Traits of GaN and SiC
GaN has helped reduce size while increasing power density, improving the battery charge time in everything from cell phones and hand power tools to portable personal healthcare monitoring systems. WBG devices are well-suited for fast charging of devices thanks to reduced conduction losses and faster switching speeds. GaN is a primarily a good fit for low- to mid-range power implementations (under approximately 1 kV and 100 A) such as LED lighting and RF power amplifiers.
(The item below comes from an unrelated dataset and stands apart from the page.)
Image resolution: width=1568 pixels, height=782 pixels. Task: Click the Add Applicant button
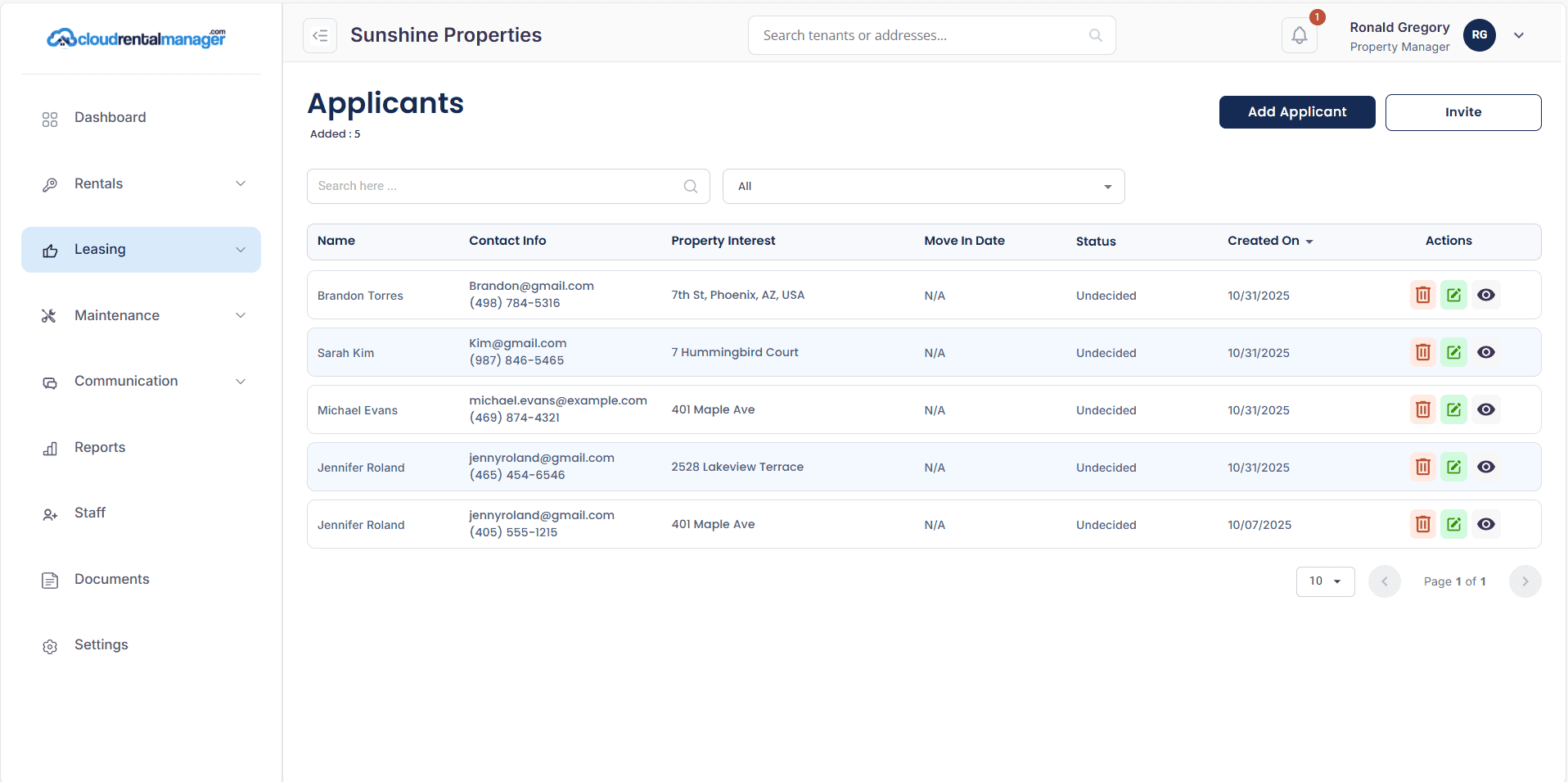pyautogui.click(x=1296, y=112)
The technologies surrounding SiC are more developed than GaN and better suited to higher power implementations such as power transmission, large-scale HVAC equipment, and industrial systems. Compared to silicon MOSFETs, SiC MOSFETs provide higher performance, efficiency, power density, and reliability. This combination of benefits helps designers reduce the size, weight, and cost of power converters, making them more competitive, especially in lucrative market segments such as aerospace, military, and electric vehicles.
Transitioning from traditional silicon to WBG semiconductors results in power-module designs that can be physically smaller, while also increasing MOSFET switching speed and energy efficiency. As competitive pressures make these design parameters more critical, design engineers must reevaluate their approaches to validation and testing.
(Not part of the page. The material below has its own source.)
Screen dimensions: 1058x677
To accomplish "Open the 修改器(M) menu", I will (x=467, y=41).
Need for More Rigorous Testing
While the types of testing that are required during the design and production of power converters resemble those for previous generations of devices, the adoption of WBG materials means added rigor in that testing is needed.
Engineers continue to demand higher measurement accuracy and the ability to better understand the clamor for higher power densities and efficiency (see figure). The drive for energy efficiency is a particularly significant contributor to the need for added rigor in testing. Moreover, data measurements must be robust enough to meet regulatory and certification requirements, as well as current JEDEC JC-70 Wide Bandgap Power Electronic Conversion Semiconductor standards.
Advances in test and measurement tools such as arbitrary function generators (AFGs), oscilloscopes, source-measure-unit (SMU) instruments, and parametric analyzers are helping power design engineers obtain more robust results more quickly. This updated equipment helps them meet daily challenges, such as:
- Simplify test setup to reduce measurement errors
- Reduce measurement times to extract switching parameters
- Increase measurement accuracy for the design of high-efficiency converters
Minimizing switch losses continues to be a major challenge for power-device engineers; these designs must be rigorously measured to ensure compliance. One key measurement technique is called the double pulse test (DPT), which is the standard method for measuring the switching parameters of MOSFETs or IGBT power devices.
Double Pulse Test
The DPT can be done using an AFG and oscilloscope. However, historically, it’s been a time-consuming process to set up because function generators don’t usually have a built-in way to configure and set up the test. This is changing now, though, with newer AFGs including a built-in software application that enables DPT right from the touchscreen interface of the instrument, dramatically simplifying the process for engineers.
As the world becomes more connected and our technology adapts, so too must our engineering tools and techniques. Testing tools and techniques of old will simply not be sufficient. And without the ability to measure critical values and ensure the functionality of important devices, our progress can only go so far. Fortunately, advances in test and measurement tools are keeping pace with the evolution of WBG devices, providing engineers with the precise data needed to make good decisions.